BEGIN Study material

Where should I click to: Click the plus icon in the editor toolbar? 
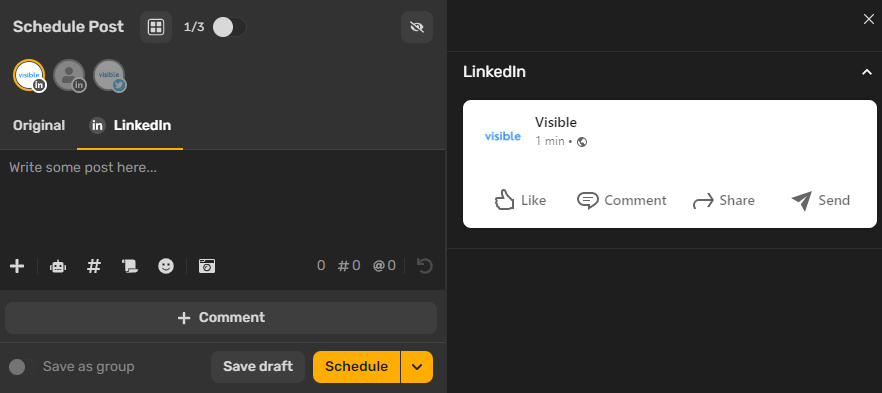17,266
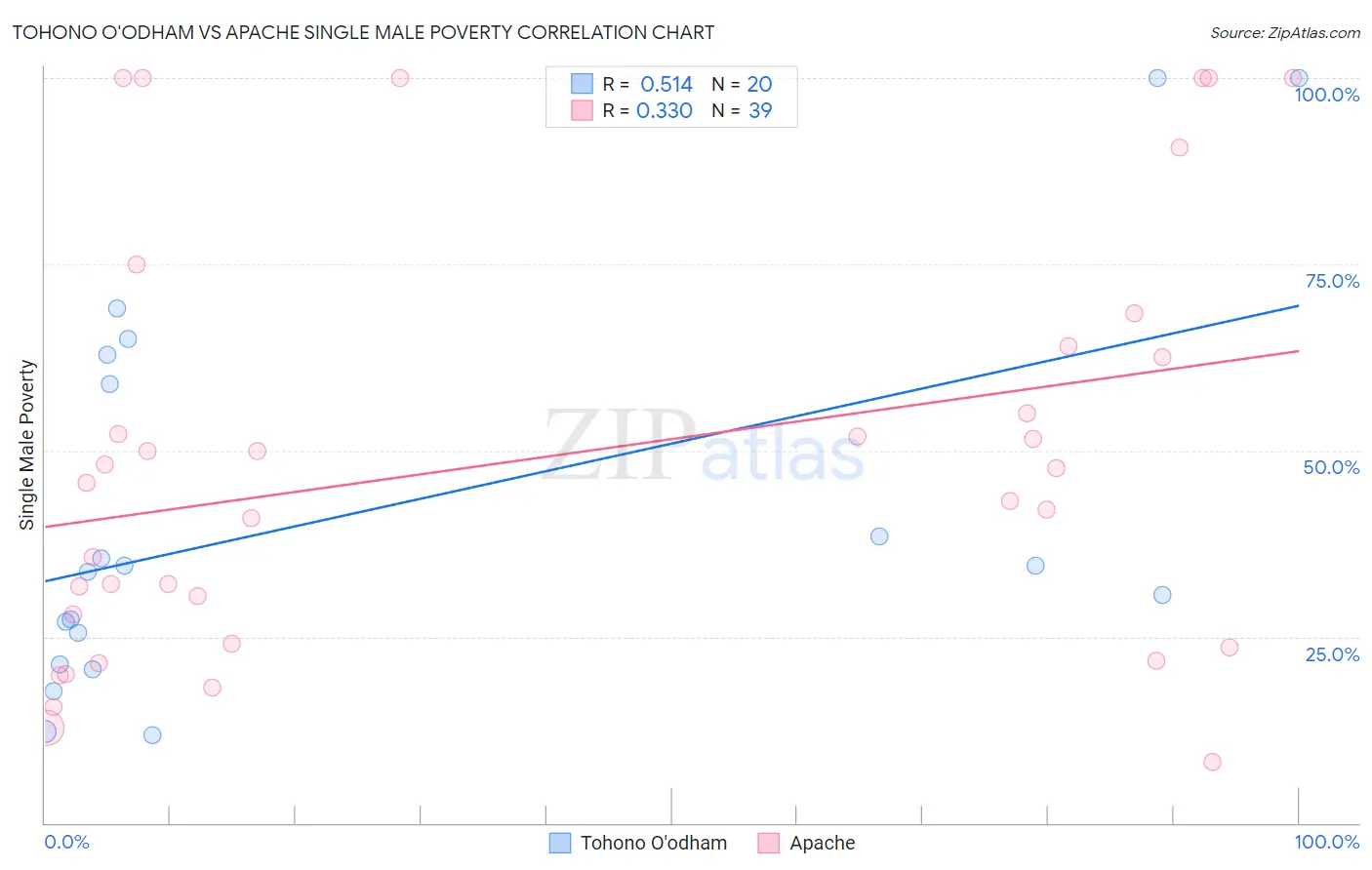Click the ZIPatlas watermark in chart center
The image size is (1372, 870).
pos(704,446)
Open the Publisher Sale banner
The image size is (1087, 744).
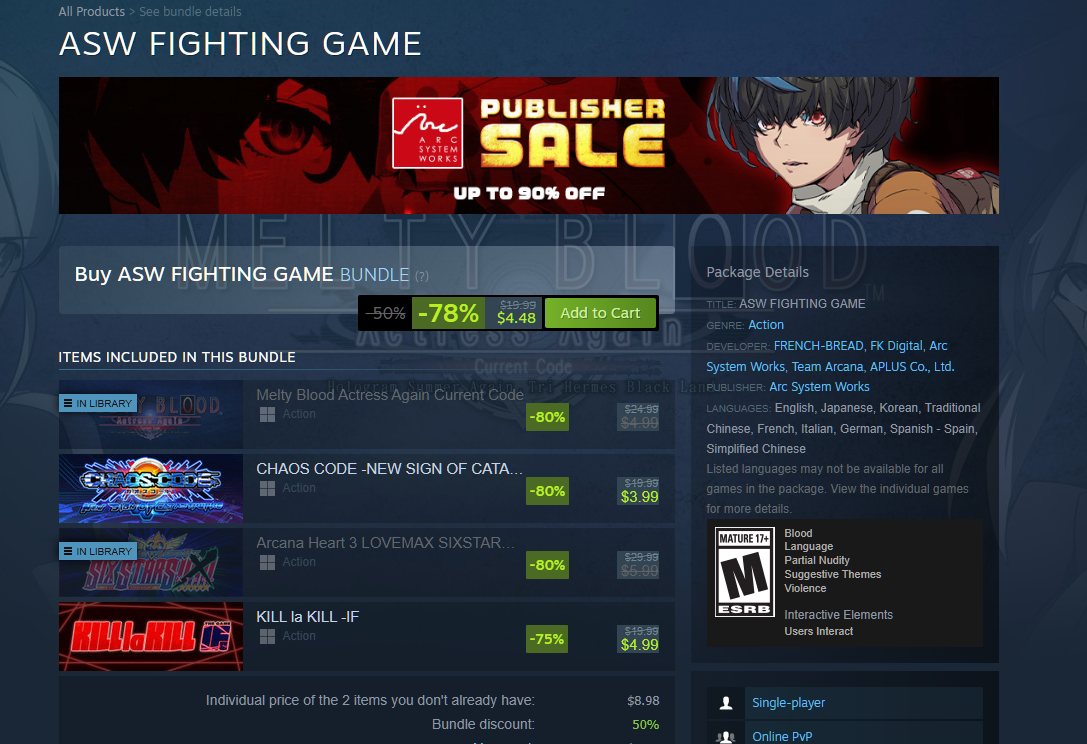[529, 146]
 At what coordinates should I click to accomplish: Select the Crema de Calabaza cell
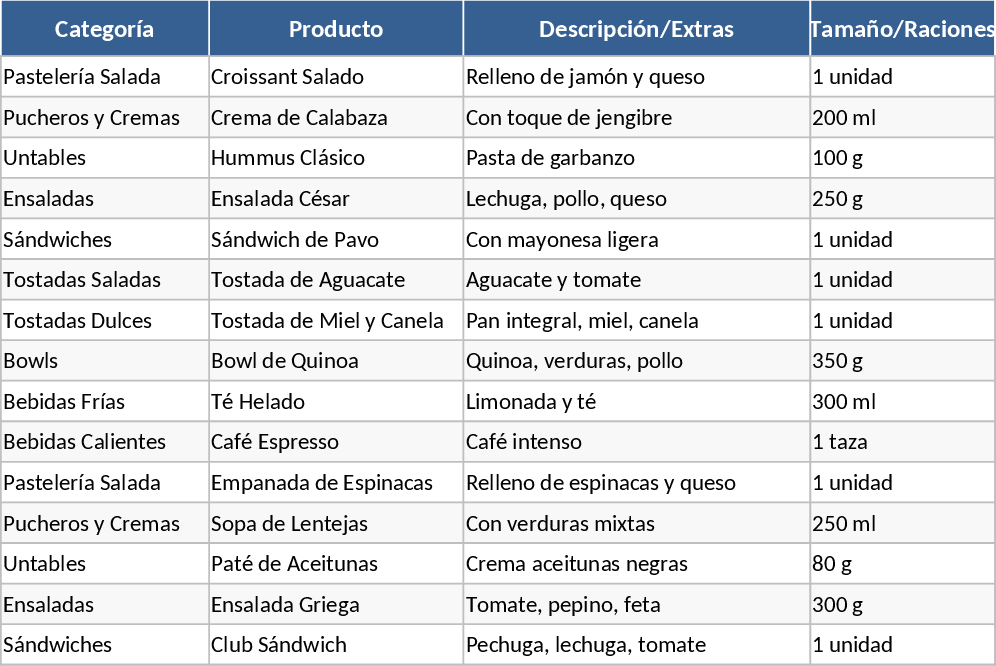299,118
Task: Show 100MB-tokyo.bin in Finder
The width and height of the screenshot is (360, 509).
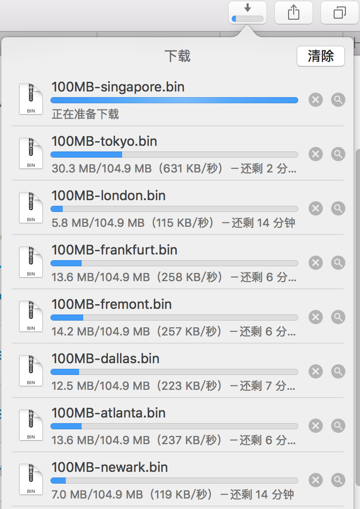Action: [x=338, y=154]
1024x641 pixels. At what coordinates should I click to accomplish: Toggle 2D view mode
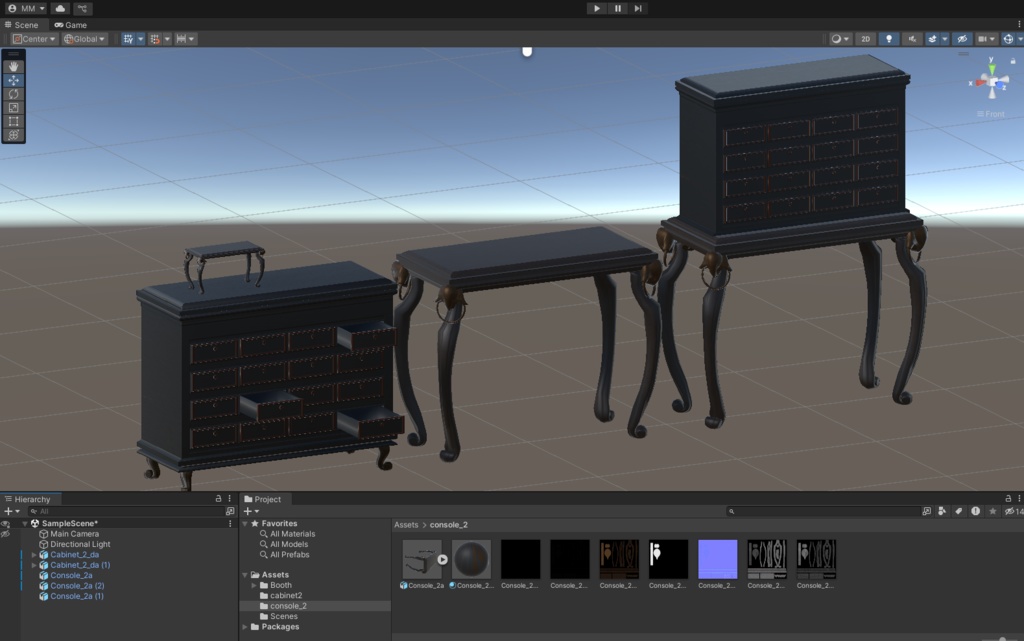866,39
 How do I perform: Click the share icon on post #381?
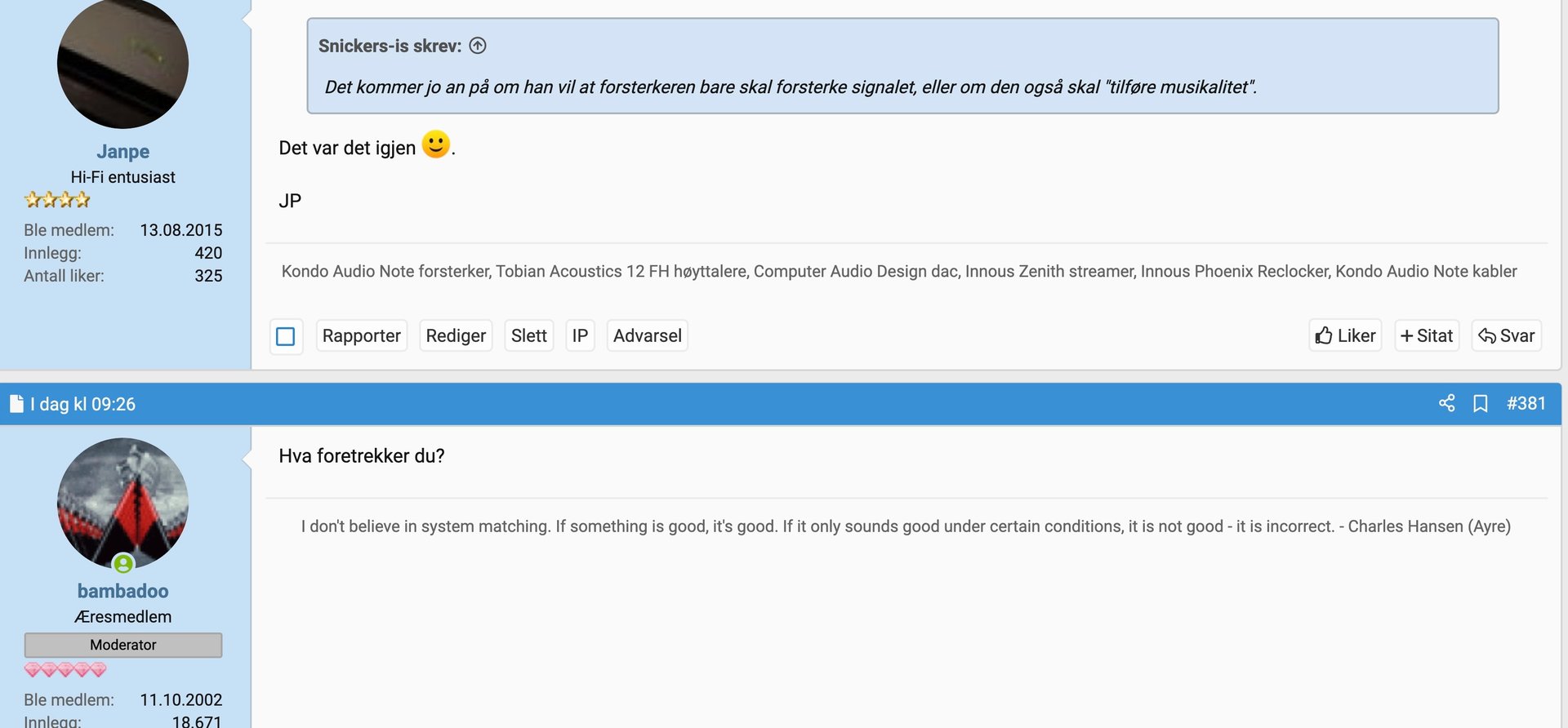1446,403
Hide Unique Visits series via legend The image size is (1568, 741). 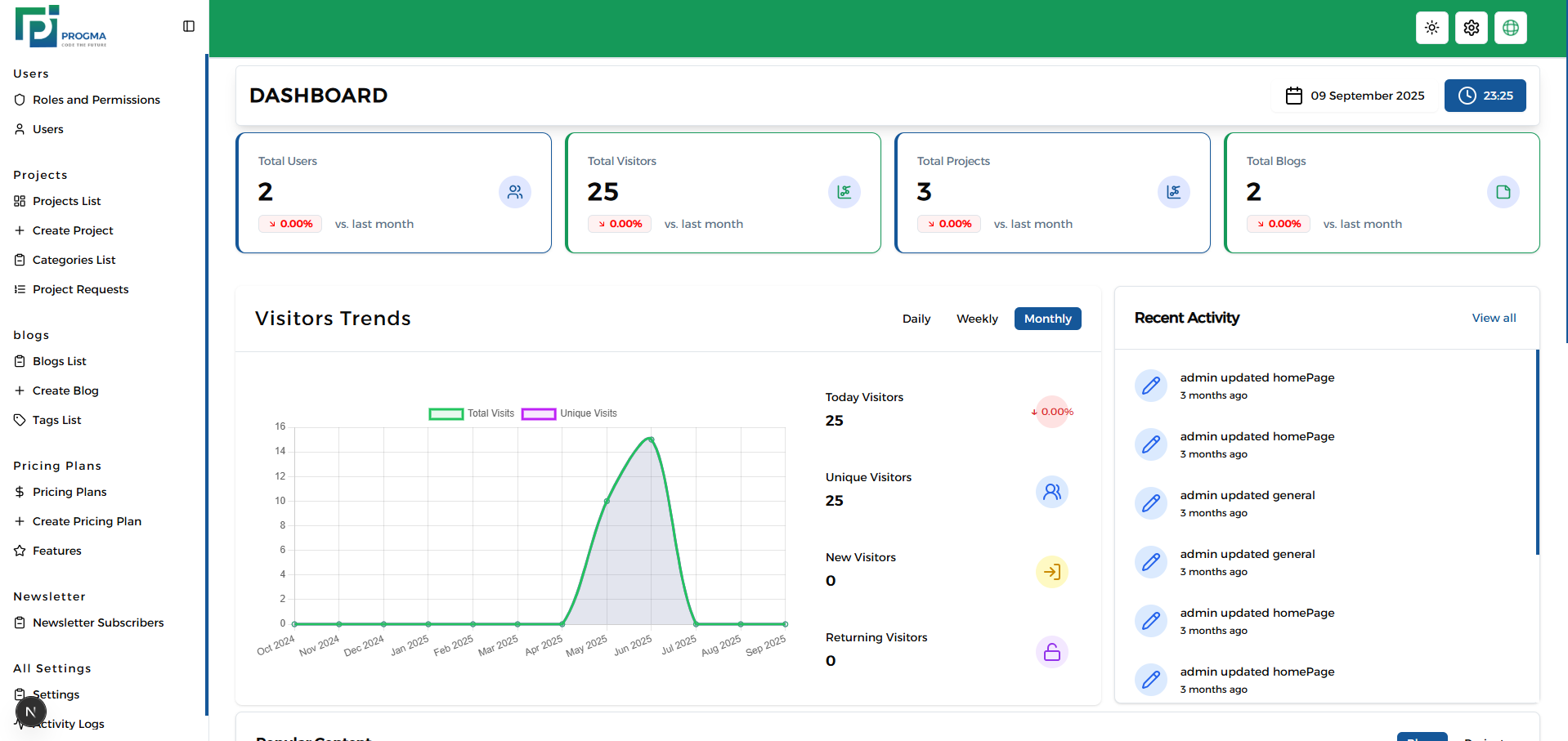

END Study material

Task directions:
Write the material above out again exactly. Omit every image.

Exercise output:
Where should I click to: Click the plus icon in the editor toolbar? 
17,266
Click the ZIPatlas watermark in chart center
The image size is (1372, 870).
pos(704,446)
Open the Publisher Sale banner
The image size is (1087, 744).
[529, 146]
 At what coordinates should I click to accomplish: Select the Crema de Calabaza cell
299,118
Task: Show 100MB-tokyo.bin in Finder
The width and height of the screenshot is (360, 509).
Action: [x=338, y=154]
1024x641 pixels. At what coordinates should I click to accomplish: Toggle 2D view mode
866,39
 How do I perform: Click the share icon on post #381?
1446,403
Hide Unique Visits series via legend The image size is (1568, 741). 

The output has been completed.